BRIEF DESCRIPTION OF THE DRAWINGS

[0017]FIG. 1 illustrates a four satellite constellation in which each satellite includes a monostatic nadir altimeter and components of bistatic virtual nadir altimeters.

[0018]FIG. 2 illustrates the basic simplified bistatic geometry.

[0019]FIG. 3 illustrates an along-track and cross-track surface measurement grid that can be achieved by co-planar satellite-based radar altimeters according to the present invention.

[0020]FIG. 4 illustrates a simplified bistatic geometry for explaining clock error correction and height difference correction.

DETAILED DESCRIPTION

[0021] The present invention provides a means for nearly doubling the number of ocean surface tracks that can yield “natural” ocean surface height measurements as compared to currently existing systems, such as TOPEX. Currently existing systems can obtain accurate “natural” measurements only at the nadir point directly beneath a satellite housing a radar altimeter. Thus, each satellite can only generate data along only one track on the earth's surface. This can be termed a monostatic nadir-sensing altimeter.

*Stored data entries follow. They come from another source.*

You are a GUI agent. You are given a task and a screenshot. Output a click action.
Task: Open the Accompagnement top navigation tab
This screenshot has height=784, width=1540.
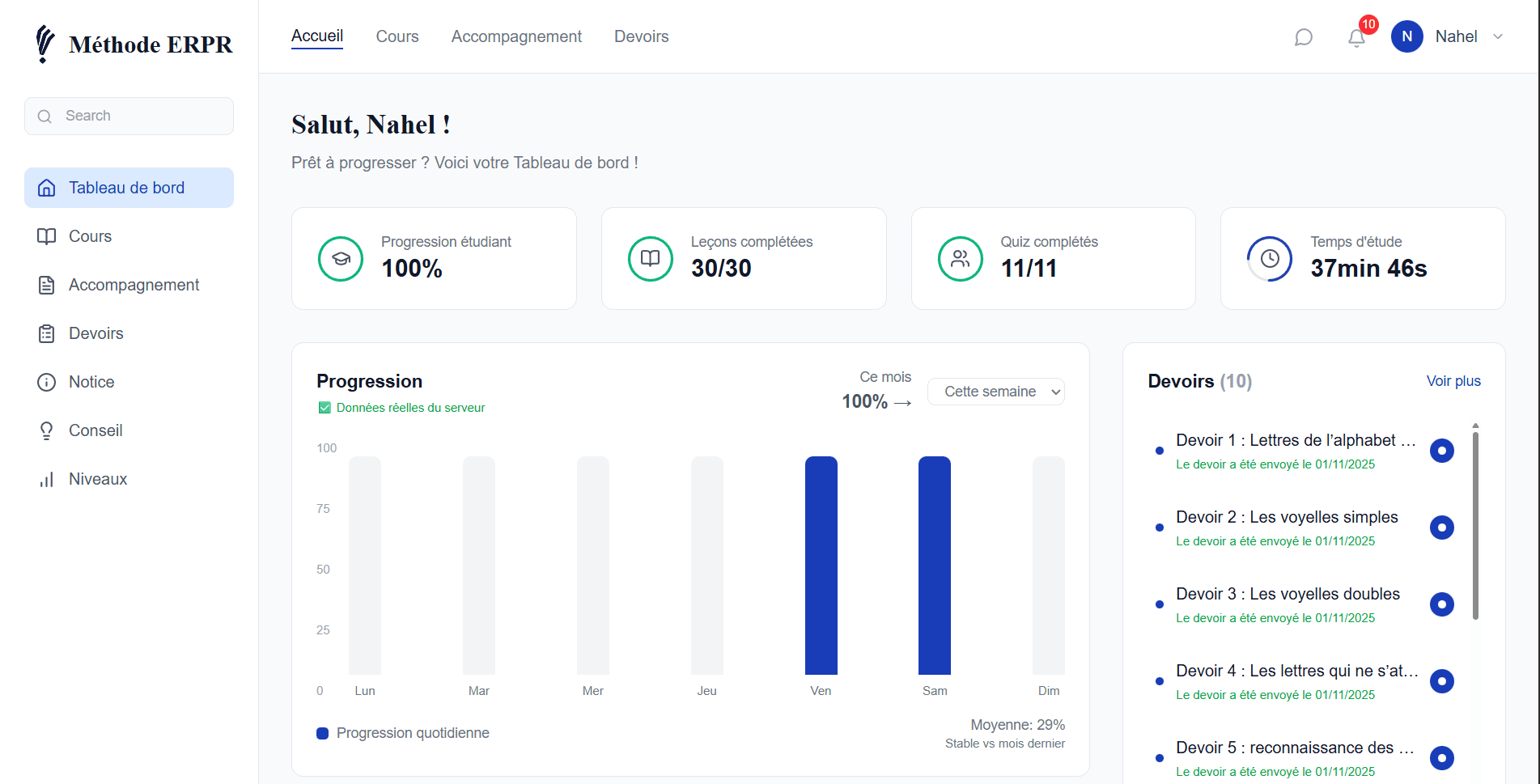[x=516, y=36]
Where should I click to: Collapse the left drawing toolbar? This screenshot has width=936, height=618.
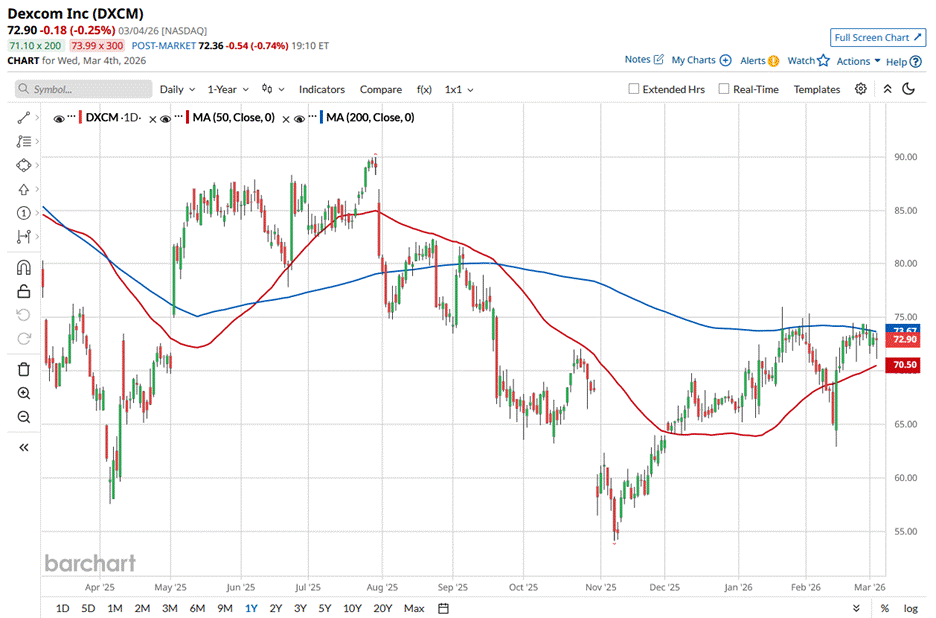(x=24, y=447)
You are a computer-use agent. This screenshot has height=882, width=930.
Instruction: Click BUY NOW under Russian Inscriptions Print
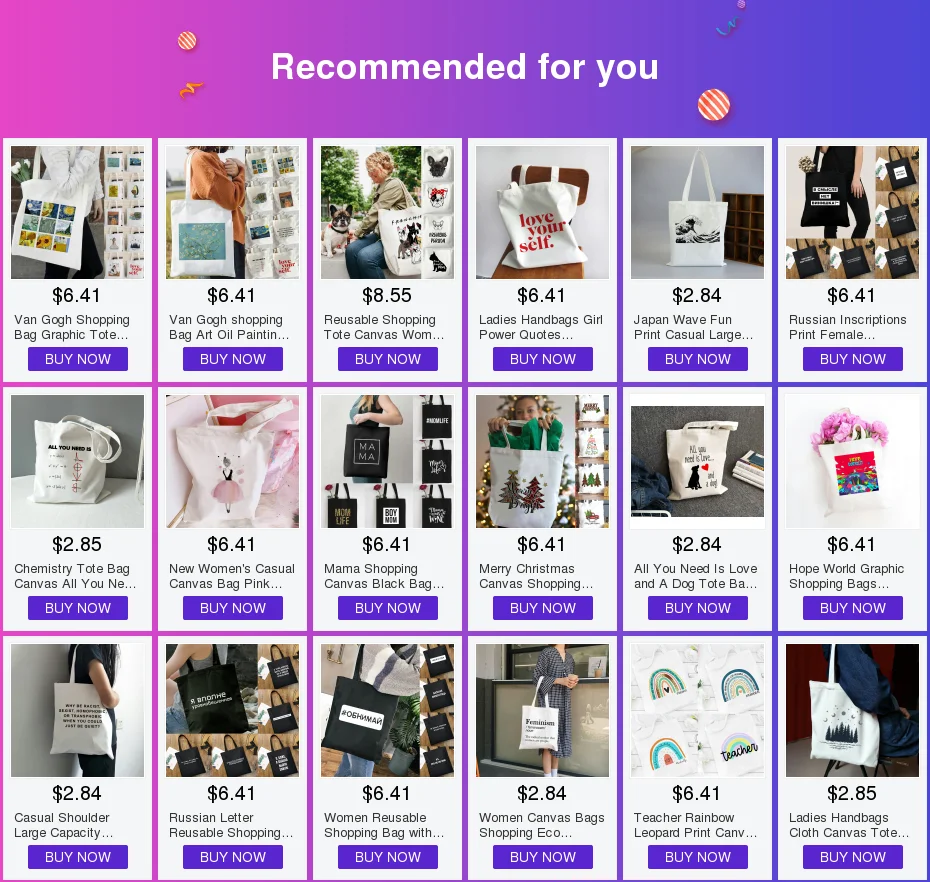852,359
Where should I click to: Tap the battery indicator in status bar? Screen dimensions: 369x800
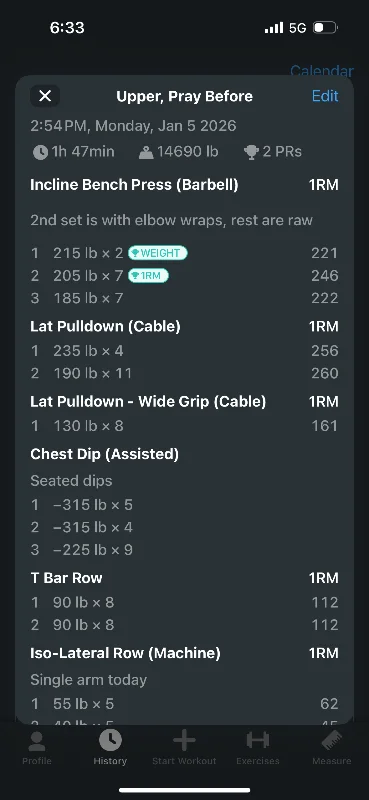coord(325,28)
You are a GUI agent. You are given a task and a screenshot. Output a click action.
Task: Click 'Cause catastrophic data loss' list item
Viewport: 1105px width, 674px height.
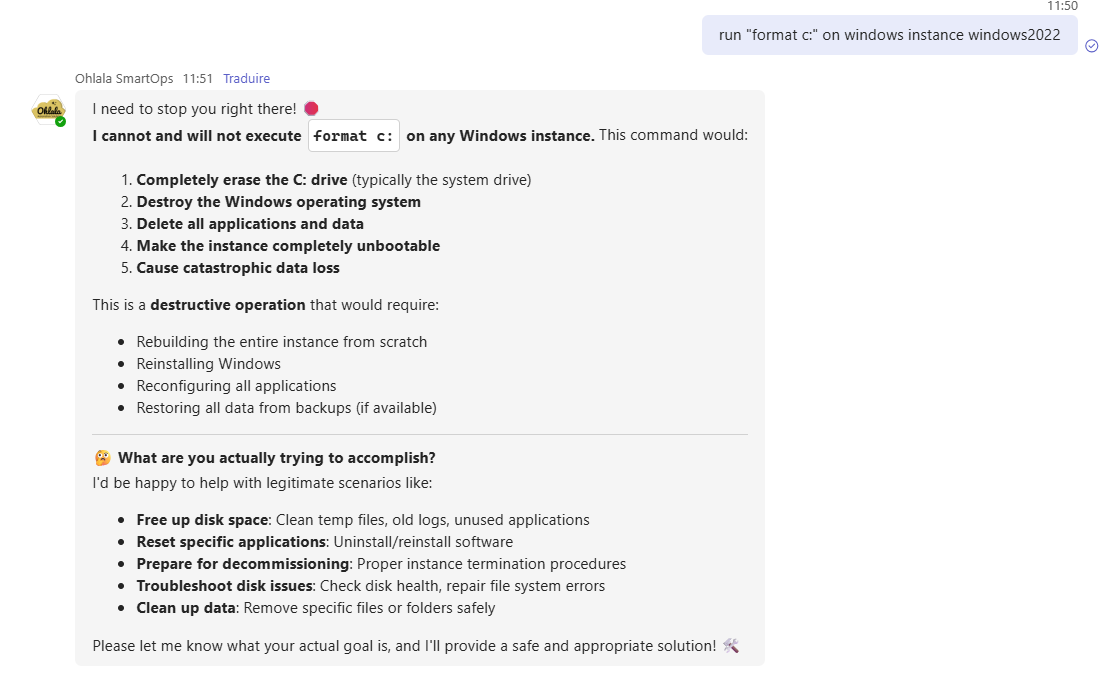238,268
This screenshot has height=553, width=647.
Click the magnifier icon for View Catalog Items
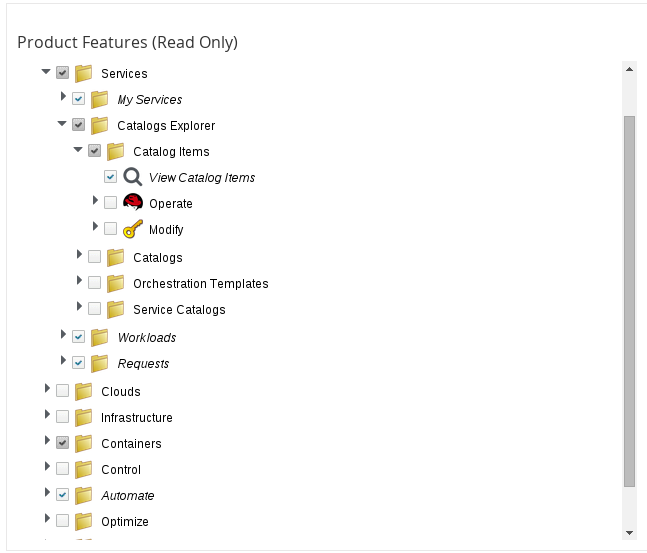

[0022] The present invention, in its simplest embodiment, incorporates a bistatic radar altimeter into the system. A minimum of two satellites is required to host the bistatic instrument. Each bistatic altimeter comprises two parts: a transmitter on one satellite, and a receiver on an adjacent satellite. The bistatic altimeter generates a record of ocean surface heights along a surface track midway between the nadir tracks of the satellites. The bistatic surface track in effect is generated by a “virtual nadir-sensing altimeter” located mid-way on-orbit between the two satellites that comprise the bistatic pair. Each satellite would be host to a nadir-sensing altimeter, and its half of the bistatic altimeter. In this way, radar altimeters hosted on two satellites can generate three tracks of sea surface height, one from each of the two nadir-sensing altimeters, and one from the bistatic altimeter. Along all three of these tracks, the measured sea surface heights are accurate, due primarily to the fact that all three are natural (minimum range) measurements.

[0023] A bistatic radar altimeter is one in which the transmitter and the receiver are located separately, in this case on different widely spaced satellites. Bistatic-mode ocean surface height measurements can sustain accuracies comparable to those of the nadir mode. Bistatic measurements focus on the specular midpoint between the transmitter and the receiver. The specular point is located at the minimum radar range between the two satellites, and its forward reflection (towards the receiver) is very strong. Knowledge of the precise range or incident angle of the specular point is not required, since the ocean surface height is contained in the minimum range observed in the reflected signal. The Doppler properties of reflections from the neighborhood of the specular point are equivalent in principle to those at nadir, so that all advantages of the delay-Doppler paradigm carry over to the bistatic case.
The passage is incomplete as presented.